“A wise person should have money in his head but not in his heart.”
One of the earliest scandals around insider trading involved Ivan Boesky. While many have forgotten him he lives on through the one quote attributed to him – and his being the basis for the character of Gordon Gekko (played by Michael Douglas) in the film Wall Street: “Greed is good.”
It was one of those unforgettable (and maybe unforgiveable) lines that summed up an era in one way but signaled the advent of another that was more irresponsible and harmful than even his own. In some ways Boesky was merely a precursor – or the first locust of a swarm – that swept through the economy in the following decades.
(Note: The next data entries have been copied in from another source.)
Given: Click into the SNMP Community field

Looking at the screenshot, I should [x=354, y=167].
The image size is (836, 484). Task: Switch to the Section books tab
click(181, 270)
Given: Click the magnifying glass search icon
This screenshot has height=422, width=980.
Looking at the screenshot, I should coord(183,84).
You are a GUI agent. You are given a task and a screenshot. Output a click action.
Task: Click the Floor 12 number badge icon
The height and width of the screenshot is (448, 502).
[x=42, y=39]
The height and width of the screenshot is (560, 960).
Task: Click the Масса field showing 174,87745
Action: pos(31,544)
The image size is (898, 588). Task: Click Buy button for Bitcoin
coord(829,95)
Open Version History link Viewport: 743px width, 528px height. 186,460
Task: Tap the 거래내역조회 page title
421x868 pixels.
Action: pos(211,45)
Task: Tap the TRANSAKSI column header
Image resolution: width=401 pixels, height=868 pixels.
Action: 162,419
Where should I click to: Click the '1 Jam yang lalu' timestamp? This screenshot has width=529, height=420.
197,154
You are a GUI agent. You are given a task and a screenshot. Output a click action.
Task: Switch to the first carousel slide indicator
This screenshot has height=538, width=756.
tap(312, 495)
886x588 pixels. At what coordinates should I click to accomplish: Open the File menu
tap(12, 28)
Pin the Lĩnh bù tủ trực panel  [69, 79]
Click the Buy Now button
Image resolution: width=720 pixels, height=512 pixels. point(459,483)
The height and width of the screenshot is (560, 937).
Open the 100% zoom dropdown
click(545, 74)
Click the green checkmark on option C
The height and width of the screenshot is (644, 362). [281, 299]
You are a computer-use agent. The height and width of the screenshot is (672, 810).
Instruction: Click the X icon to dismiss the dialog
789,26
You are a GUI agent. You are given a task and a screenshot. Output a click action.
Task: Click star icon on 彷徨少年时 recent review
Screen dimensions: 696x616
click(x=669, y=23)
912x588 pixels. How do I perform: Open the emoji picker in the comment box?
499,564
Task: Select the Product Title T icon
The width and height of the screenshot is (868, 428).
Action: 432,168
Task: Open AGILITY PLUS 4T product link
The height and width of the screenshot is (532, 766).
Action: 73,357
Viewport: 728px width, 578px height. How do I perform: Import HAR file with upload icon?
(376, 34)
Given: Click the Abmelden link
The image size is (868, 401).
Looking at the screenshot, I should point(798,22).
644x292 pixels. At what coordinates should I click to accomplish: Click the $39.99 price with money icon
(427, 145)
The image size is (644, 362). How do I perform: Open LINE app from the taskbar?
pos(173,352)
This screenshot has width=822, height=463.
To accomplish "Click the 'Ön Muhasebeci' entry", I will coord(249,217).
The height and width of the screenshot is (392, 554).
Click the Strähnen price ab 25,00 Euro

He was not our first in history but for many of us the first in memory who genuinely and completely loved money.
Until then we had read stories of robber barons living splendid lives in the midst of surrounding poverty during the Gilded Age, but we could chalk that up to extraordinary success. We had no example of anyone (other than Scrooge McDuck diving into his pool of cash) who so relished money for its own sake.
In one interview with Boesky the reporter asked him if he did as reported actually love money. Boesky reached in his pocket, pulled out a silver coin he kept with him, and said, “I love money. Not just the accumulation of money or the power of money or symbols of money. I love money itself. I love the texture of it in my hand. That’s why I keep this with me all the time. I want to feel what I love.”
H.L. Hunt used to say that past a certain point it was not about the money. The money was just a way of keeping score. Boesky went beyond that. It was literally about the money itself.
This last weekend I was reading several articles that made me think about money in this very basic way – not just what it symbolizes or how we allow the power of it (or lack of it) to guide our lives but how inexorably it has edged out other values that created legitimate wealth and have been pushed aside by a single consideration: money.
In “Night Club Royale” in The New Yorker Josh Eels reports on the emergence of incredibly lucrative dance clubs and market value of deejays in Las Vegas. One club XS brings in hundreds of thousands – sometimes even a million – dollars each night. And for a two-hour performance a top deejay is paid $300,000. Owned by Sheikh Mansour bin Zayed al Nahyan (who paid $600,000,000 to overhaul a British soccer club) more than $100,000,000 has been spent on this one dance club.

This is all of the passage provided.